Frozen ground, broken trees limit food, shelter

You think you've got it bad? Try finding a worm right about now.

As bad as the dual blizzards of 2010 were for people in southern New Jersey, it's a lot worse for the American woodcock. The rusty brown bird, a rare inland shorebird, has to eat its weight each day in earthworms.

While people struggle with power outages, dead cell phones and impassible streets, woodcocks are trying to find dinner under several feet of snow. The birds can be seen probing with their long bills on the few bare spots uncovered by snowplows on the side of the road.

The woodcocks that stay this far north in the winter gamble that the weather will not be that bad and that they will have the habitat to themselves, experts say - and this year the gamble did not pay off.

"A lot of birds are dying. It's a tradeoff, and a lot of times it works," said Don Freiday, a naturalist at the Cape May Bird Observatory.

It isn't just the woodcocks dying. Freiday said the frozen salt marshes are killing the birds, such as rails, that winter there - and there isn't one in sight.

"I look out at the marshes of Cape May County and I don't see a sign of life," Freiday said.

Birds that rely on evergreens, such as the Eastern red cedar, also are affected. The wet snow Friday stuck to the foliage of the evergreens, and high winds sheared the tops off or stripped their branches. Cedars tend to be very brittle.

"I hate to lose them because they're habitat for tree birds in the winter," said Jay Schatz, who chairs the Cape May Shade Tree Commission.

The red cedar is arguably the single most important tree in this region during the winter for birds.
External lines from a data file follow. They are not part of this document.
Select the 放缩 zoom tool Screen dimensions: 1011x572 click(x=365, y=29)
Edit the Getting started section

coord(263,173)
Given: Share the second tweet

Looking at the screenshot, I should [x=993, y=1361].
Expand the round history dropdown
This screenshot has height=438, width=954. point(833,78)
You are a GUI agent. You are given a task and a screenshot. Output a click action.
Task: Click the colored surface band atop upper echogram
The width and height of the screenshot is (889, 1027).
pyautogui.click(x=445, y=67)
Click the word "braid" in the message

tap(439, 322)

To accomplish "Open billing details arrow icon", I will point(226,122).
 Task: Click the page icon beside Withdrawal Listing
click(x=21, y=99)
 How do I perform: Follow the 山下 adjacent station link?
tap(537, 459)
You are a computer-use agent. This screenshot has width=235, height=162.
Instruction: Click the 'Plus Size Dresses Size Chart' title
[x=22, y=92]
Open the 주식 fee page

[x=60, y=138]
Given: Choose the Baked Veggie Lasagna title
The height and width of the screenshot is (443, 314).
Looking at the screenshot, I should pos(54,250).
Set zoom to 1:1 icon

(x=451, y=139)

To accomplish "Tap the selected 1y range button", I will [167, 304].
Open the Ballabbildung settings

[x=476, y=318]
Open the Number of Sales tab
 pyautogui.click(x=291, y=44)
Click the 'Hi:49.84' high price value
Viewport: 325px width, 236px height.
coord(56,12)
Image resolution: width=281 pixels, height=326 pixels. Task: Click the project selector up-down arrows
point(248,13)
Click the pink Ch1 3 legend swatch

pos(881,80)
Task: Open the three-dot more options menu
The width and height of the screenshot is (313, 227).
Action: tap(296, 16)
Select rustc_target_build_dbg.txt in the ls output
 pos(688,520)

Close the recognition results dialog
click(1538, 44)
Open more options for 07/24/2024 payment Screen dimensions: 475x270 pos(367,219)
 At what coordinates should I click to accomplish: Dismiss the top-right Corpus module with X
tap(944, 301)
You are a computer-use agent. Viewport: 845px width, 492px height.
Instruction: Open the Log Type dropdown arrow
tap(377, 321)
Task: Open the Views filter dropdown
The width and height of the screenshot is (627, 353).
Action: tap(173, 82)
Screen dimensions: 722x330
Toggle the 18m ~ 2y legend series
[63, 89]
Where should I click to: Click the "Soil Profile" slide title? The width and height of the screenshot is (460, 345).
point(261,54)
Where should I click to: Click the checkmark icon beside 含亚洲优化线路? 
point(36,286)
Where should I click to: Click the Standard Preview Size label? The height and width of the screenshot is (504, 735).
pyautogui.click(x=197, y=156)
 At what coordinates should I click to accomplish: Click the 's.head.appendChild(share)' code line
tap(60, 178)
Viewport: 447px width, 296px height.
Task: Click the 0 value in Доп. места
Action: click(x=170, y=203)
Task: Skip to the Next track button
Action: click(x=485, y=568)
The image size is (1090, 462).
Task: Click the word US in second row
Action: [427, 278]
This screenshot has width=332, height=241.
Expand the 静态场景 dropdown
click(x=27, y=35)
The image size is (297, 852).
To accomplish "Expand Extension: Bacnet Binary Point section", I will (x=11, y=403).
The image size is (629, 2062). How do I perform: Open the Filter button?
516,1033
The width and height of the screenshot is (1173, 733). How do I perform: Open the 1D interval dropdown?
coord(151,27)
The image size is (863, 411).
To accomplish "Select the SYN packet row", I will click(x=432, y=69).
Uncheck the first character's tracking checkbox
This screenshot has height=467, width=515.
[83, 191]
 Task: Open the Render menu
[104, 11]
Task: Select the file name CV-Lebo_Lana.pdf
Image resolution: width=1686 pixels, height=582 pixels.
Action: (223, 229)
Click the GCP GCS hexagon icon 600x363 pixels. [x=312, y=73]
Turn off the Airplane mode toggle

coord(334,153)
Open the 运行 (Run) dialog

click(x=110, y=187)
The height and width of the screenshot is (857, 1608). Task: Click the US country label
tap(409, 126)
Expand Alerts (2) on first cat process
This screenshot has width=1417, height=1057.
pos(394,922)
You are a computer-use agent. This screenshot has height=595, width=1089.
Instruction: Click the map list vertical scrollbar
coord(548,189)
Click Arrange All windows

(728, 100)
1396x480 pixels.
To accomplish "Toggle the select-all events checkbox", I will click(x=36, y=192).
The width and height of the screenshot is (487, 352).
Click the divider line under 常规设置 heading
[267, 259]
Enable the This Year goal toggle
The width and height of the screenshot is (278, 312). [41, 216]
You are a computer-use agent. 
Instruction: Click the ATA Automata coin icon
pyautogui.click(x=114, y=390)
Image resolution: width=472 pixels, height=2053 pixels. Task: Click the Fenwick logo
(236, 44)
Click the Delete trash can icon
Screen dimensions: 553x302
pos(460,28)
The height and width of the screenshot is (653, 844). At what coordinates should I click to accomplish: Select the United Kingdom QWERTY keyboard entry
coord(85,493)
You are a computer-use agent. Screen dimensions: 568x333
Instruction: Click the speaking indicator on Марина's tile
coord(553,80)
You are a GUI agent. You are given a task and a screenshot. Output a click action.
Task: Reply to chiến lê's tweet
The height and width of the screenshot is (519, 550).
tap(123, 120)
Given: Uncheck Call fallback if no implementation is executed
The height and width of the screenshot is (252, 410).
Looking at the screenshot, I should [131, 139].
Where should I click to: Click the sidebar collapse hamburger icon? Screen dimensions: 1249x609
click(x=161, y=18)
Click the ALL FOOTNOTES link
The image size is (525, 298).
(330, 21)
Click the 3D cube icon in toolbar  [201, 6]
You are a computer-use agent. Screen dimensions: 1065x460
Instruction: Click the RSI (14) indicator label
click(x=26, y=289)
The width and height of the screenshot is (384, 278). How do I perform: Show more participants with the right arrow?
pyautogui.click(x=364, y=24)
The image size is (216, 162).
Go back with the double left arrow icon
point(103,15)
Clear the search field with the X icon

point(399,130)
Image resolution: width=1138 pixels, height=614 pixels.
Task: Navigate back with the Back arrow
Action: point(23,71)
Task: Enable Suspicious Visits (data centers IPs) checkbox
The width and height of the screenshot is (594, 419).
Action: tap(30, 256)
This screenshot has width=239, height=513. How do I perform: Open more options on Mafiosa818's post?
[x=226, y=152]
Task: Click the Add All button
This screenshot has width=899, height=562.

The blue berries on the female trees provide food. The green awl-shaped leaves, or needles, provide cover. A dense cedar can even prevent snow from getting to the ground under it, giving birds that eat worms a chance at dinner.

"A lot of cedars got killed and that impact is strong and bad. It will affect roosting of owls that like that cover in front of them. Yellow-rumped warbler is a main winter eater of cedars. Cedar waxwings and robins also eat the berries," Freiday said.

The good news is the berries produced last summer are still on the broken trees and they will continue feeding birds. The cedars that survived may take on a more bush-like appearance this year.

Cedars, actually members of the juniper family, are an old tree found all over the world. The Eastern United States is one of its major strongholds and Freiday expects the trees to bounce back. Tree experts in the region give the red cedar the tree version of a four-star rating, which includes D (drought tolerant), S (salt tolerant), N (native) and W (flood tolerant). It's one of the few trees at the shore to be rated at D, S, N and W.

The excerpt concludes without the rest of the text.